The Real Bottleneck is Refining, Not Just Crude Oil
Even if crude oil sat at fifty dollars a barrel tomorrow, you still might not see two-dollar gas. Trump's rhetoric focuses entirely on the price of raw crude. He ignores the actual process that turns black sludge into something you can put in your SUV.
The United States has a massive refining bottleneck. We have not built a major new refinery with significant capacity in decades. The existing plants are running at near-maximum capacity constantly. When a war occurs, or when sanctions shift trade routes, refineries have to change the types of crude they process. This complicates operations and raises costs.
Refineries also change their fuel mixtures depending on the season. Summer blend gasoline requires more complex processing to prevent evaporation in hot weather. This adds extra cents to every gallon. The peace deal with Iran might lower the cost of raw oil, but it does not magically expand American refining capacity overnight. Until refining capacity grows or demand drops significantly, fuel prices will stay structurally higher than Trump wants to admit.
What it Actually Takes to Lower Fuel Costs
If political pressure and midnight social media posts cannot lower gas prices, what can? True relief comes down to hard economic realities that take months or years to resolve.
First, global supply chains must stabilize completely. The truce with Iran is just a framework. Shipping companies are still terrified of lingering threats in the Persian Gulf. Insurance rates for oil tankers traveling through the Strait of Hormuz remain incredibly high. Until those tankers can sail safely without wartime insurance premiums, shipping costs will remain inflated.
Second, the market needs certainty. Energy companies invest billions of dollars in long-term projects. They do not increase production based on a volatile administration's daily mood swings. They need to know that policy will remain stable before they spend money drilling new wells or expanding refineries.
Actionable Steps to Protect Your Wallet Right Now
Since you cannot count on Washington to bring back two-dollar gas anytime soon, you have to take control of your own fuel expenses. You can implement several practical strategies immediately to blunt the impact of high prices.
Change how you buy your fuel. Do not just pull into the first station you see when your low-fuel light comes on. Use tracking apps to compare local prices across a five-mile radius. The price difference between a station right off the highway and one three blocks away can be substantial.
Reconsider how you pay. Many gas stations offer a discount of ten to fifteen cents per gallon if you pay with cash or use their dedicated mobile app instead of a traditional credit card. If you fill up a fifteen-gallon tank twice a month, those small discounts add up to real money over a year.
Audit your driving habits. It sounds basic, but aggressive driving destroys fuel economy. Hard acceleration and heavy braking burn through gas significantly faster than smooth, steady driving. Keep your tires properly inflated. Extra rolling resistance from underinflated tires forces your engine to work harder and consume more fuel.

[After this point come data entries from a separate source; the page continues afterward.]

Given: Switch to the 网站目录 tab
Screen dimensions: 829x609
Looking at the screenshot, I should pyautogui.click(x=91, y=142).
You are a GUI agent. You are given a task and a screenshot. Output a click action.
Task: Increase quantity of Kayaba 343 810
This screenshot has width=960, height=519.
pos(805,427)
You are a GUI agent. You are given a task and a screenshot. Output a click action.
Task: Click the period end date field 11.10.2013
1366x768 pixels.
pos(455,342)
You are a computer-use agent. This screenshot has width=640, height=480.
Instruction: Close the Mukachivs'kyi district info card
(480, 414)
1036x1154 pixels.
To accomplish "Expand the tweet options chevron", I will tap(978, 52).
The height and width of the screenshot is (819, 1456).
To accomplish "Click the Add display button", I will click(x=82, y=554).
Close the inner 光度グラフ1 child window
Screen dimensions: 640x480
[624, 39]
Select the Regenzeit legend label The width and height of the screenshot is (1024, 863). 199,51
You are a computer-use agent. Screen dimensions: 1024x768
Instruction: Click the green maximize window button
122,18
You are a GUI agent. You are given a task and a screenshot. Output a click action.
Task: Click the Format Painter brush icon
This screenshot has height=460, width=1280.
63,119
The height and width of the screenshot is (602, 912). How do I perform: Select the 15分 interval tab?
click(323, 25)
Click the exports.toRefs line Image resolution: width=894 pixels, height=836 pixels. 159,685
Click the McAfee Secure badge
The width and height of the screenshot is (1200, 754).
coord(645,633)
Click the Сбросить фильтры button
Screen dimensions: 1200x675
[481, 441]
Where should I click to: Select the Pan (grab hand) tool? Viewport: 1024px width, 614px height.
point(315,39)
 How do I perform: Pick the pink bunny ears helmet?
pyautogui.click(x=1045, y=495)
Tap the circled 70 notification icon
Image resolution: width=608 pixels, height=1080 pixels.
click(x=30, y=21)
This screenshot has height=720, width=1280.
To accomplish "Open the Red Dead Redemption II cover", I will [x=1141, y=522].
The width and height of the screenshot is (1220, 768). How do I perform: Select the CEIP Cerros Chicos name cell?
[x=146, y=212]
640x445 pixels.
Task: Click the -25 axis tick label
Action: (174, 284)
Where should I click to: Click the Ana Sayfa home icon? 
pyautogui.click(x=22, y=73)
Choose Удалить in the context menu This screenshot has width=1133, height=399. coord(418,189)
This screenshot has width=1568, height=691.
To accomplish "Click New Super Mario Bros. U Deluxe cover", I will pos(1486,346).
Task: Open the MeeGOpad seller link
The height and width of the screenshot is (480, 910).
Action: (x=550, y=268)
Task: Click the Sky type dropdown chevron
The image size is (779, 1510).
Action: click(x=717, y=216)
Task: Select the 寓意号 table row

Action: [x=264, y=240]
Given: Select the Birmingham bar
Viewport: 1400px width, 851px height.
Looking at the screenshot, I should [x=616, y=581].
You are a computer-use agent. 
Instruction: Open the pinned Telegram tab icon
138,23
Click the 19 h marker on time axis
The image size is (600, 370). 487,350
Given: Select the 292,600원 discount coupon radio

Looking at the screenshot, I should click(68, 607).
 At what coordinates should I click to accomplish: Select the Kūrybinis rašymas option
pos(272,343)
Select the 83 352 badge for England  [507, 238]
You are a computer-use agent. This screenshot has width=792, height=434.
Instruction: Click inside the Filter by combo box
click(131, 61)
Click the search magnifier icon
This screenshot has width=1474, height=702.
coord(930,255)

Plan your errands efficiently. Combine multiple short trips into one single run. A cold engine consumes more fuel during the first few miles of a trip than a warm engine does. Grouping your tasks saves both time and fuel.
The era of cheap, predictable energy is under severe stress. No matter what a politician promises in a late-night post, the global energy market moves at its own speed. Relying on political rhetoric to lower your cost of living is a losing strategy. Focus on the variables you can actually control.